Sonya Walger — Penny on Lost, for those of you who don’t know — plays Mark’s wife, Olivia, a surgeon who loses a patient during the flash forward. Even worse, she has a vision in which she is obviously cheating on her husband with another man.

That man there, in fact.
That’s Jack Davenport, and I’d wager that his role on this show won’t be as funny as his role on Coupling. He plays the father of a boy whose life Olivia has to save after the flash forward; when he comes into the ER, he already knows her name. Creepy.

Zachary Knighton plays Bryce, a colleague of Olivia’s who, at the time of the flash forward, has a gun pressed beneath his chin. He’s just about to pull the trigger, so he’s obviously got some issues, but they seem afterward to mostly be gone: he’s had a vision of the future in which he is alive and happy, and who is he to question a vision?

That’s Dominic Monaghan. I didn’t see him in this episode, but apparently, he is a cast member, and will show up next week.

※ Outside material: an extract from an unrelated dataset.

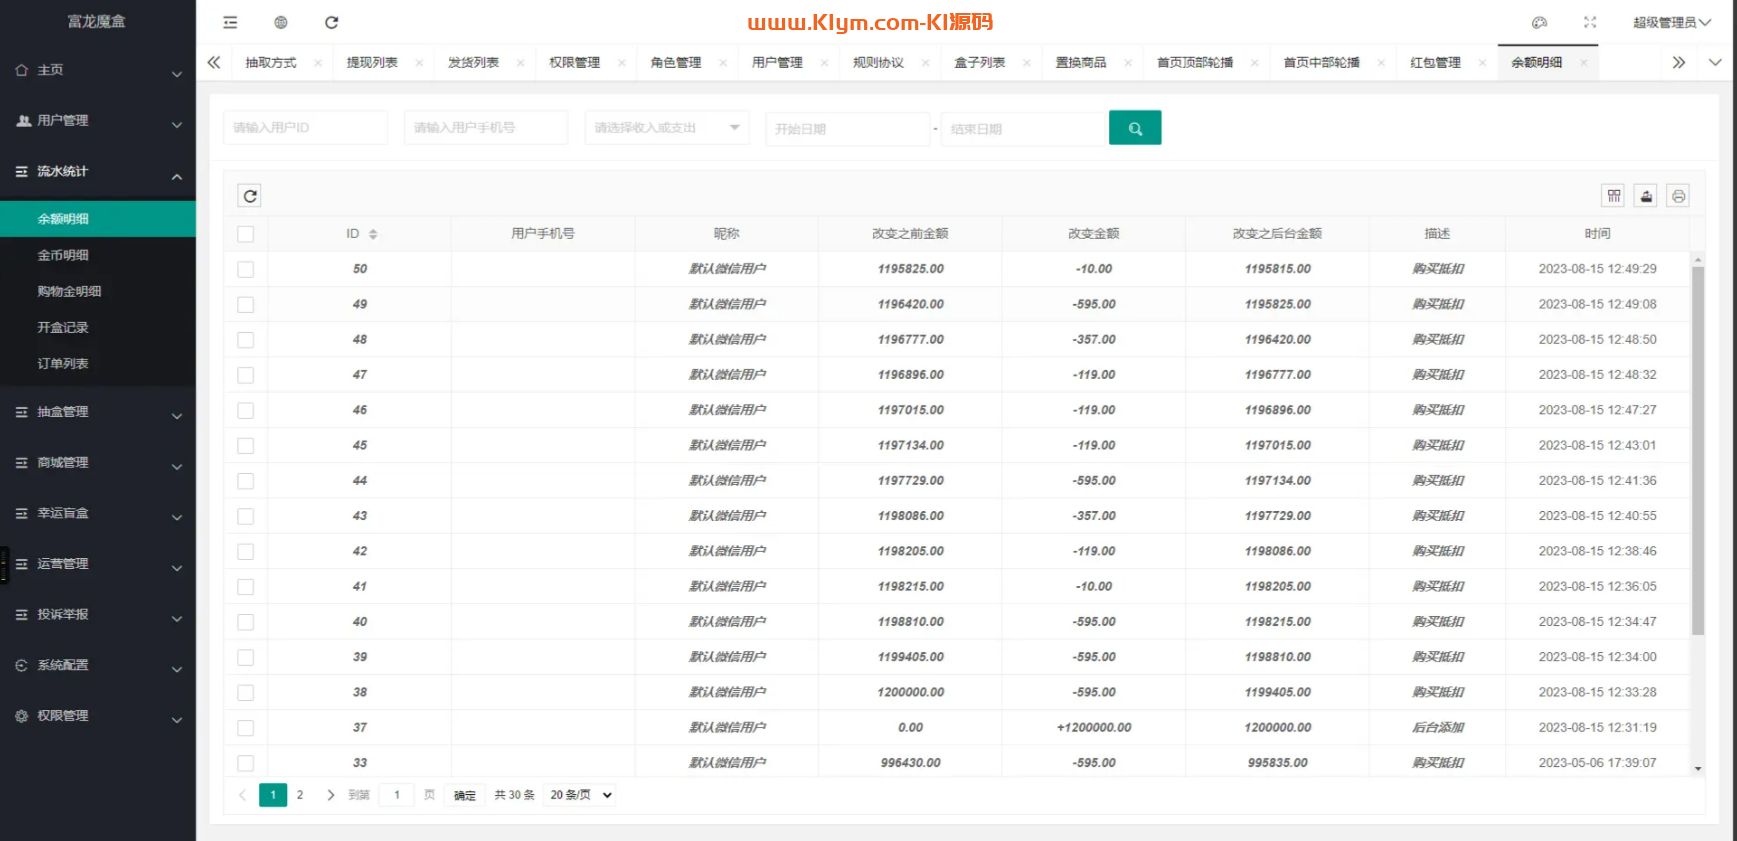Refresh the table with reload icon
The height and width of the screenshot is (841, 1737).
250,196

There’s Brian F. O’Byrne — you might recognize him as Colin from the gone-too-soon Brotherhood – who plays Aaron, Mark’s Alcoholics Anonymous sponsor. He has a vision in which his daughter, who came home from the war dead, is still alive somewhere in Afghanistan; unlike many of the people in the world, he’s hoping that what he saw will come true.
O’Byrne is pretty good here, and Aaron threatens to be one of the most interesting characters on the show. O’Byrne’s American accent is flawless; I knew I’d seen him somewhere, but with that accent and a thick beard, I had to rely on IMDB to tell me who he was.

And yes, that is in fact Seth MacFarlane, who has a small role as another FBI agent. I can’t abide Family Guy, but I think I kinda like MacFarlane himself. I’ve seen interviews in which he was actually funny, and here, he doesn’t seem at all out of place playing an FBI agent. Dunno if he’s recurring, or if this was a one-off, but I’d not mind if he came back.
Summing up, this was by no means a great pilot, but it certainly has potential, especially if the writers are able to mine some nuggets out of the rich vein of symbolic meaning to be found in a series about people’s actions when they think they know what is going to happen in the future.
For example, that tension between Mark and Aaron — one who wants his vision to be false, and one who desperately wants his to be true — could well hold some good drama. And does Demetri’s lack of a vision indeed mean that he won’t be around come April 2010? With Olivia’s vision, does it actually mean what she thinks it means, or could something else be going on?
I hope the writers here are canny enough to take advantage of the premises they’ve set up. If the reason why the pilot feels a little rushed to me is that they were really more interested in getting to stories that can properly exploits those premises, then I’ll take that as good news. Only time will tell.
Personally, I’m hoping to be watching FlashForward for several seasons to come, and while this episode doesn’t quite convince me that I will be, it also definitely leaves the door open.